Week 27 Hacks
public class Number {
private int value;
public Number(int value) {
this.value = value;
}
public int getValue() {
return value;
}
}
public class selectionSort {
public static void main(String args[]) {
Number[] num = new Number[9];
num[0] = new Number(98);
num[1] = new Number(87);
num[2] = new Number(72);
num[3] = new Number(66);
num[4] = new Number(52);
num[5] = new Number(51);
num[6] = new Number(36);
num[7] = new Number(29);
num[8] = new Number(13);
for (int i = 0; i < num.length - 1; i++) {
int minIndex = i;
for (int j = i + 1; j < num.length; j++) {
if (num[j].getValue() < num[minIndex].getValue()) {
minIndex = j;
}
}
// swap the numbers at i and minIndex
Number temp = num[i];
num[i] = num[minIndex];
num[minIndex] = temp;
}
// print sorted numbers
for (int i = 0; i < num.length; i++) {
System.out.println("Number " + (i+1) + " value: " + num[i].getValue());
}
}
}
selectionSort.main(null);
Big O Complexity of Selection Sort
The Big O complexity of a given algorithm is a calculation of how many steps this algorithm would take to complete in the worst-case scenario.

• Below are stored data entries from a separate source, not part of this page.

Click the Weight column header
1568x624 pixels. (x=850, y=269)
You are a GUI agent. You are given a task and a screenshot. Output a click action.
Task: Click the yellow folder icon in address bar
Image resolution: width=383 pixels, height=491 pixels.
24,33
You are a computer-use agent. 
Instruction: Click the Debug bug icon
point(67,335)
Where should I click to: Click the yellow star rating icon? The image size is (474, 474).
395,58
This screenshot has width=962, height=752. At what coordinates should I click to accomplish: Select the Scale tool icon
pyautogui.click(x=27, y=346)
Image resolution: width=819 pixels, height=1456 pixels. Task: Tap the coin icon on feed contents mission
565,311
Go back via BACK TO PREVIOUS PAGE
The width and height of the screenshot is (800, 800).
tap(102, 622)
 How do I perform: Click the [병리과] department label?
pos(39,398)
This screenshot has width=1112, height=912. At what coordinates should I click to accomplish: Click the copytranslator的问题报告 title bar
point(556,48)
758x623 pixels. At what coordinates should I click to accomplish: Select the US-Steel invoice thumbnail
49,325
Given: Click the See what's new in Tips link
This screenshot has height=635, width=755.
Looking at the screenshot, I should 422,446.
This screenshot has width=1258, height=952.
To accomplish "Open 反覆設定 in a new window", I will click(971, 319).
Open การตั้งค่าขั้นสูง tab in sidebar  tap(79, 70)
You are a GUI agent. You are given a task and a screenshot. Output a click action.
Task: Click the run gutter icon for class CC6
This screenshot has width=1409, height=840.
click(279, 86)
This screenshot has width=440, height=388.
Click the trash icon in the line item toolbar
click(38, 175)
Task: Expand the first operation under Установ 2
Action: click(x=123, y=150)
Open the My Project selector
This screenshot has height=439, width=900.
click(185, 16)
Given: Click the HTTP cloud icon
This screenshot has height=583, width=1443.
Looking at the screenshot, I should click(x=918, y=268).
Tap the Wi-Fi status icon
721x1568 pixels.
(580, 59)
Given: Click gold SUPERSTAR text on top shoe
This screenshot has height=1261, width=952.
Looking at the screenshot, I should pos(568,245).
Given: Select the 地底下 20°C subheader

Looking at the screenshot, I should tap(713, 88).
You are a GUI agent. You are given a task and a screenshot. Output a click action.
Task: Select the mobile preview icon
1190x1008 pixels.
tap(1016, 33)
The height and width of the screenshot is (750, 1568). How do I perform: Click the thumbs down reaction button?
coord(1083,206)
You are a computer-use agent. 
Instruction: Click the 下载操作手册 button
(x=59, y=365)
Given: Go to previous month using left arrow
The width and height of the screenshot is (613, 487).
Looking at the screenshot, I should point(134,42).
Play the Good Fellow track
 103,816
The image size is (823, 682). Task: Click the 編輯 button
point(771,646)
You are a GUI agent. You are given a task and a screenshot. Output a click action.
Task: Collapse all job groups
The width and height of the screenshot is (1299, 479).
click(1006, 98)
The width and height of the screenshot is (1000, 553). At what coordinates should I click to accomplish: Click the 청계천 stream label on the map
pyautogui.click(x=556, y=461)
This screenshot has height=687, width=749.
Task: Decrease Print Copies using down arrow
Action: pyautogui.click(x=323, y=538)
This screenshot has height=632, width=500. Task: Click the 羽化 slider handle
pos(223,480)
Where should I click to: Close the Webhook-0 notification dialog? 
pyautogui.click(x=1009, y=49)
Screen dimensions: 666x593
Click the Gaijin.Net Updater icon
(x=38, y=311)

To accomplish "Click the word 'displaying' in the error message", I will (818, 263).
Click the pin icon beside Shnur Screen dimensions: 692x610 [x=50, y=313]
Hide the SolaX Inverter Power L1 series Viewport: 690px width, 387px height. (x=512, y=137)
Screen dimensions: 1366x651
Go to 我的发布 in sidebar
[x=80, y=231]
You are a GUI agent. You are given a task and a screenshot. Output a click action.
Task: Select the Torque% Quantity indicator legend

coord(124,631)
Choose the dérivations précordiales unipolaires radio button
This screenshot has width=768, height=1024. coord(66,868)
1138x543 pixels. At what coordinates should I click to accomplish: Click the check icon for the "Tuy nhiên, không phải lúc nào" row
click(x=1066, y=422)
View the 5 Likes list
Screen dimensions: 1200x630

To find the big O complexity of selection sort, the first step would be to set up the worst-case scenario, which would be a list of numbers ordered from biggest to smallest. Using a list of 9 numbers means that the first number is set as the minimum, and then each number after is also set as the new minimum. This would take 9 steps for one number. This means that the algorithm will take 81 steps total to complete in this worst-case scenario. Finally our big O notation would be determined as n^2, since the worst case scenario took the number of indexes^2 to complete.